A new method will be introduced in the KVM’s netdev.py module, named OpenVTap, similar to the OpenTap method, that will be responsible for creating a MacVTap device using the ip-link command, and returning its file descriptor. The OpenVtap method will receive as arguments the network’s link, the mode of the MacVTap device (mvtap_mode), and also the interface name of the device to be created, otherwise we will not be able to retrieve it, and so opening the created device.

Since we want the names among the MacVTap devices to be unique on the same node, we will make use of the existing _GenerateKvmTapName method to generate device names but with some modifications, to be adapted to our needs. This method is actually a wrapper over the GenerateTapName method which currently is being used to generate TAP interface names for NICs meant to be used in instance communication using the gnt.com prefix. We propose extending this method to generate names for the MacVTap interface too, using the vtap prefix. To do so, we could add an extra boolean argument in that method, named inst_comm, to differentiate the two cases, so that the method will return the appropriate name depending on its usage. This argument will be optional and defaulted to True, to not affect the existing API.

Currently, the OpenTap method handles the vhost-net, mq, and the vnet_hdr features. The vhost-net feature will be normally supported for the MacVTap devices too, and so is the multiqueue feature, which can be enabled using the numrxqueues and numtxqueues parameters of the ip-link command. The only drawback seems to be the vnet_hdr feature modification. For a MacVTap device this flag is enabled by default, and it can not be disabled if a user requests to.

A last hypervisor change will be the introduction of a new method named _RemoveStaleMacvtapDevs that will remove any remaining MacVTap devices, and which is detailed in the following section.

Tools changes

Some of the Ganeti tools should also be extended to support MacVTap devices. Those are the kvm-ifup and net-common scripts. These modifications will include a new method named setup_macvtap that will simply change the device status to UP just before and instance is started:

ip link set $INTERFACE up

As mentioned in the Background section, MacVTap devices are persistent. So, we have to manually delete the MacVTap device after an instance shutdown. To do so, we propose creating a kvm-ifdown script, that will be invoked after an instance shutdown in order to remove the relevant MacVTap devices. The kvm-ifdown script should explicitly call the following commands and currently will be functional for MacVTap NICs only:

ip link set $INTERFACE down
ip link delete $INTERFACE

To be able to call the kvm-ifdown script we should extend the KVM’s _ConfigureNIC method with an extra argument that is the name of the script to be invoked, instead of calling by default the kvm-ifup script, as it currently happens.

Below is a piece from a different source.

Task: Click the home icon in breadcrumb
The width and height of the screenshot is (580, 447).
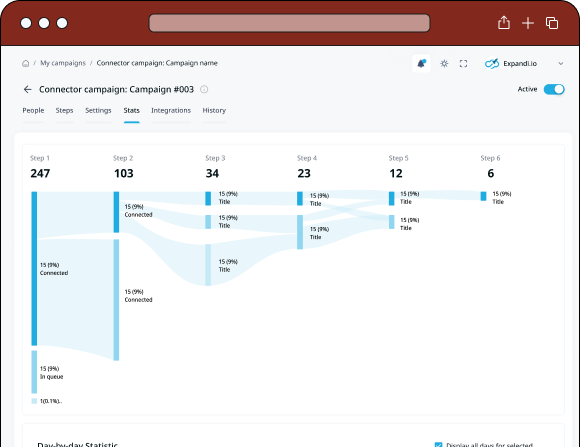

The invocation of the kvm-ifdown script will be made through a separate method that we will create, named _RemoveStaleMacvtapDevs. This method will read the NIC runtime files of an instance and will remove any devices using the MacVTap interface. This method will be included in the CleanupInstance method in order to cover all the cases where an instance using MacVTap NICs needs to be cleaned up.

Besides the instance shutdown, there are a couple of cases where the MacVTap NICs will need to be cleaned up too. In case of an internal instance shutdown, where the kvmd is not enabled, the instance will be in ERROR_DOWN state. In that case, when the instance is started either by the ganeti-watcher or by the admin, the CleanupInstance method, and consequently the kvm-ifdown script, will not be called and so the MacVTap NICs will have to manually be deleted. Otherwise starting the instance will result in more than one MacVTap devices using the same MAC address. An instance migration is another case where deleting an instance will keep stale MacVTap devices on the source node. In order to solve those potential issues, we will explicitly call the _RemoveStaleMacvtapDevs method after a successful instance migration on the source node, and also before creating a new device for a NIC that is using the MacVTap interface to remove any stale devices.